Direct Reprogramming of Mouse Fibroblasts toward Leydig-like Cells by Defined Factors

Yan Yang, Ziyi Li, Xupeng Wu, Haolin Chen, Wenting Xu, Qi Xiang, Qihao Zhang, Jie Chen, Ren Shan Ge, Zhijian Su, Yadong Huang

Research output: Contribution to journalArticlepeer-review


Leydig cells (LCs) play crucial roles in producing testosterone, and their dysfunction leads to male hypogonadism.

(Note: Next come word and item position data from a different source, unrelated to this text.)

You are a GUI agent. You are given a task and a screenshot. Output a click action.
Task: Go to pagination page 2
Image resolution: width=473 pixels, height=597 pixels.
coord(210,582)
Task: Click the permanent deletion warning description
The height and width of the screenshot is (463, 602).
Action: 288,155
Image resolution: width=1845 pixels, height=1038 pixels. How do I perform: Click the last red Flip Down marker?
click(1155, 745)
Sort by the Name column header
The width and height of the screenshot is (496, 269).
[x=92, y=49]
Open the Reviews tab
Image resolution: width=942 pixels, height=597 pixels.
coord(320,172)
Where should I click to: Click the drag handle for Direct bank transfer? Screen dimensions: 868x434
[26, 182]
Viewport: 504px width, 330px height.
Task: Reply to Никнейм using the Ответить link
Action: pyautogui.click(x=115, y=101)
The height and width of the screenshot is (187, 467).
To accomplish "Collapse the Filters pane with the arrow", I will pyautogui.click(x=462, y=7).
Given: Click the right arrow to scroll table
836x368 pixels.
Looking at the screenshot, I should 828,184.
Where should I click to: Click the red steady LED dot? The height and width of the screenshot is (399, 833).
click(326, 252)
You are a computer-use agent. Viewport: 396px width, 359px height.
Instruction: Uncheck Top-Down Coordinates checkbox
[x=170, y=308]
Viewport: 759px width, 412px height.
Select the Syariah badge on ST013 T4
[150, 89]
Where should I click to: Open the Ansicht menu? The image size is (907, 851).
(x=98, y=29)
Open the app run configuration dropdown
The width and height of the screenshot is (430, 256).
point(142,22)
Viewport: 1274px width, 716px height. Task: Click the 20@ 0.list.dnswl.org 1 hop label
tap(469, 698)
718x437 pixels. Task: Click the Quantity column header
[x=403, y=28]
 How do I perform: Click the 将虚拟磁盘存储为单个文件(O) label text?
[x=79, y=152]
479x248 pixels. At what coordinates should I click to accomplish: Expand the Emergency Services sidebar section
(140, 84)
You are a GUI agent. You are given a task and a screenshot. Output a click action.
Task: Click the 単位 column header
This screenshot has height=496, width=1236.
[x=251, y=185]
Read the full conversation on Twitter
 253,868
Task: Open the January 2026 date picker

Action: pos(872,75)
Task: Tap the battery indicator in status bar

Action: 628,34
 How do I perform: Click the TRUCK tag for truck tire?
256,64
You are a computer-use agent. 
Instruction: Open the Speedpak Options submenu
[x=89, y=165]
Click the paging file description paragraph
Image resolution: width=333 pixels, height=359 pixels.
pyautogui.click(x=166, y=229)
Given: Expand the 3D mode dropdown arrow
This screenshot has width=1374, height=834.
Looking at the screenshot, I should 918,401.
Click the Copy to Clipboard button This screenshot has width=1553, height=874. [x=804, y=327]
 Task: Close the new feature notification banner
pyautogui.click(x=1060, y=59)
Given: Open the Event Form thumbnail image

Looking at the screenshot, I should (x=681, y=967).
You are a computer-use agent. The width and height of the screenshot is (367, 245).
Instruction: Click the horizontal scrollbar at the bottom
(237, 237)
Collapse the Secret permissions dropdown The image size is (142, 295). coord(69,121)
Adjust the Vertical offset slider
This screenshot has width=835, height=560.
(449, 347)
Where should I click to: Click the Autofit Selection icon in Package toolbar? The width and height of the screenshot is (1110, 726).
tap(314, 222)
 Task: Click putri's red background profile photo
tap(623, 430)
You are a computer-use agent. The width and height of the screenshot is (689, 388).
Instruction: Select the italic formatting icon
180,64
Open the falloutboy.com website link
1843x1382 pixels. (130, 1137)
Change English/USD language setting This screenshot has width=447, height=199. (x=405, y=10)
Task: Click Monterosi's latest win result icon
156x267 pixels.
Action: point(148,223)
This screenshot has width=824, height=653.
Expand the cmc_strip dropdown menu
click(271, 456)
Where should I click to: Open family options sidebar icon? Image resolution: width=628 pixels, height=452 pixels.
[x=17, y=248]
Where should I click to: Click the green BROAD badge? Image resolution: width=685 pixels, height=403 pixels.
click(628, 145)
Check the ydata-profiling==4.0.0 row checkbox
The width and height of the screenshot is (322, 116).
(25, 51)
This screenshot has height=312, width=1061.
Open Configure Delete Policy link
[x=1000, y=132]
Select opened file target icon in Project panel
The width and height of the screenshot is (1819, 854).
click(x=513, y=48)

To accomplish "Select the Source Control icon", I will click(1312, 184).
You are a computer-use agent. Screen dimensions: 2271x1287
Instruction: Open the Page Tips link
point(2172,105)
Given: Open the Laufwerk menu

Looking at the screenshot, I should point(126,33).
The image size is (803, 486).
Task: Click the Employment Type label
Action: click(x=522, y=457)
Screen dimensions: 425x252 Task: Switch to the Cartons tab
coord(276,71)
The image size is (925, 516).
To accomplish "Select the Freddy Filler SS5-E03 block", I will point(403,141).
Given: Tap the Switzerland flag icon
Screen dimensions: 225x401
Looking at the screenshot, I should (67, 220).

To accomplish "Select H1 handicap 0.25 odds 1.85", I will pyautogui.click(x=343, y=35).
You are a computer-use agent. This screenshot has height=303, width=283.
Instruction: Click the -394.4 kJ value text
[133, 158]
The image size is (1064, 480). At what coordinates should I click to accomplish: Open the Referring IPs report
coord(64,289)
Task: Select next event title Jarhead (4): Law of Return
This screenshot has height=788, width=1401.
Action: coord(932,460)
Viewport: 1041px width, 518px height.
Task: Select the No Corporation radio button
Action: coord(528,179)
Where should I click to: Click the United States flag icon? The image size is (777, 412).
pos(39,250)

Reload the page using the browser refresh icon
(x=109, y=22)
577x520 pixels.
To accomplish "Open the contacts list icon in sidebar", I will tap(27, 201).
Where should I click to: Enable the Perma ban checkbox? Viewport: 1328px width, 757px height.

LC transplantation is a promising alternative therapy for male hypogonadism. However, the source of LCs limits this strategy for clinical applications. Here, we report our success in reprogramming mice fibroblasts into LCs by expressing three transcriptional factors, Dmrt1, Gata4, and Nr5a1. The induced Leydig-like cells (iLCs) expressed steroidogenic genes, had a global gene expression profile similar to that of adult LCs, and acquired androgen synthesis capabilities. When iLCs were transplanted into rats or mice testes that were selectively depleted of endogenous LCs, the transplanted cells could survive and function in the interstitium of testis, resulting in the restoration of normal levels of serum testosterone. These findings demonstrate that the fibroblasts were able to be directly converted into iLCs by few defined factors, which may facilitate future applications in regenerative medicine.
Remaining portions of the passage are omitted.